As soon as I enter the park, the teacher will give parents a handbook, emphasizing that the most important task of children in kindergarten is to "play": "If I am piling wood, please don't think that I am just" playing "because I am learning balance and modeling, and I may become an architect in the future"; "If I look around in the grass and pick up stones and branches and put them in my pocket, please don't think I'm just playing. I am exploring and imagining. I may become a botanist in the future. "

I think this kind of education may not let parents see the immediate learning effect immediately, but it will be quite inspiring to cultivate children's creativity, interpersonal skills, honesty and friendliness.

The teachers there always emphasize: "children of this age must be able to play, and they can play anything as long as there is no danger." If they try more, they will know how to communicate. Children who can communicate will live in the future, but those who can live can have confidence in the crowd. "

Children who focus on their own strengths are confident.

It should be our common sense that most foreigners are poor at math.

I once saw such a story on the Internet. The author studied in America and stayed there as an engineer. One day, he found that his colleague turned out to be "10.5-0.3=?" It is ridiculous to use a calculator to calculate such arithmetic. He was given a manual root sign on the spot, and foreigners were dumbfounded.

Under this post, many people leave messages, and America doesn't even understand this. How can she become an engineer?

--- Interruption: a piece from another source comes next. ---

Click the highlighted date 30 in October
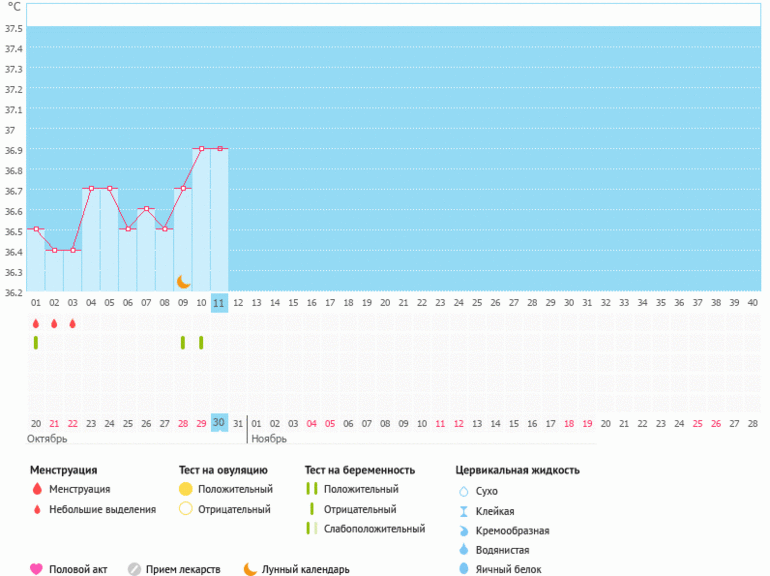Viewport: 770px width, 576px height. point(219,422)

The author replied that he had the same problem, but his colleague told him, "It doesn't matter whether math is good or not in our place. The important thing is that you have a good one. " When he was a child, he failed all the math, Chinese and science classes, but I got an A in tree climbing and handicraft classes. Later, I took a computer class, and my grades were not bad, and I generally passed, but I actually got full marks in modeling and design. "You say, what should people like me do if they don't become engineers?"

Get full marks in one subject and fail in n subjects, and you can be an engineer. This is what our ancestors said, "one trick is fresh, eat all over the sky", right? The problem is that, in China, the chances of "one recruit with fresh skills" children going to college are slim, and most parents in China pay more attention to their children's overall grades, especially those subjects that "fail".

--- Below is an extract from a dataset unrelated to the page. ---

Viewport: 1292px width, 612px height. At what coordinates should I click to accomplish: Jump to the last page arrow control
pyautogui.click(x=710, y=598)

But foreigners are different. The perfect engineer said that his parents had never been angry with the subjects he failed, because "I still have excellent courses. Why should my parents be angry? " They are very happy that I can get an A. For them, it doesn't matter if I get a zero in math. As long as I have an excellent subject, it means that you know how to work hard in the subject you are interested in and have the ability to learn. In their view, math is no different from music and physical education class. "

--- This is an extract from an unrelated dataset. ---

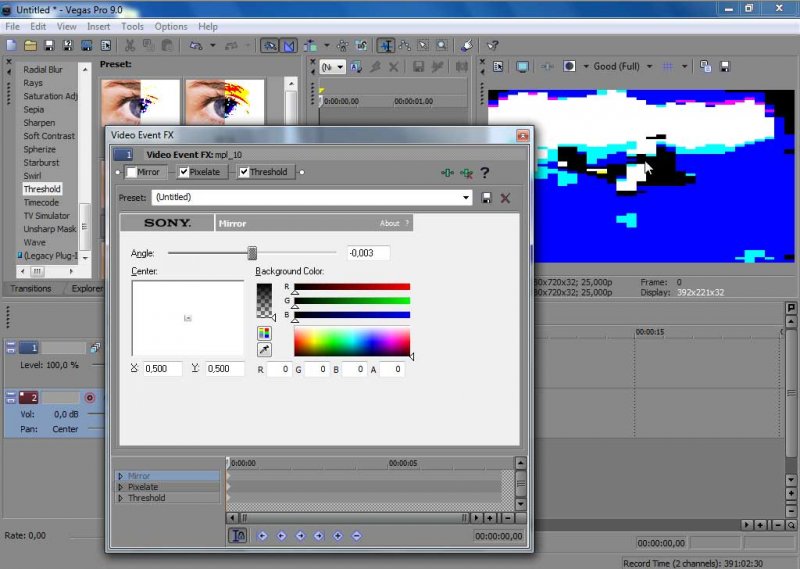The height and width of the screenshot is (569, 800).
Task: Click the color mode palette icon
Action: (x=264, y=333)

Therefore, this child who only got full marks in one course and failed more than N never felt inferior. On the contrary, he was super confident all the way. In his memory, he was a "super student with full marks in model design" and "failed in mathematics and Chinese". This information is not in his mind at all. He focused on his own strengths and successfully embarked on a position that suited him.

In short, confident children can grow up well, because inferiority is a unique negative attribute of human beings. Once a child loses confidence in one aspect of his ability, he may lose confidence in other aspects of his ability, which will eventually lead to the overall backwardness.

Therefore, as a parent, I really want to learn from the generosity and optimism of foreigners, be good at tapping the advantages of children and let them know that everyone is a unique individual. Maybe he doesn't know math, but he is popular and has leadership ability. Maybe his composition is not good, but he paints well and has artistic cells; Maybe he is not good at expressing himself, but he is good at sports, running and jumping, creating opportunities for his strengths and making him grow into a unique self.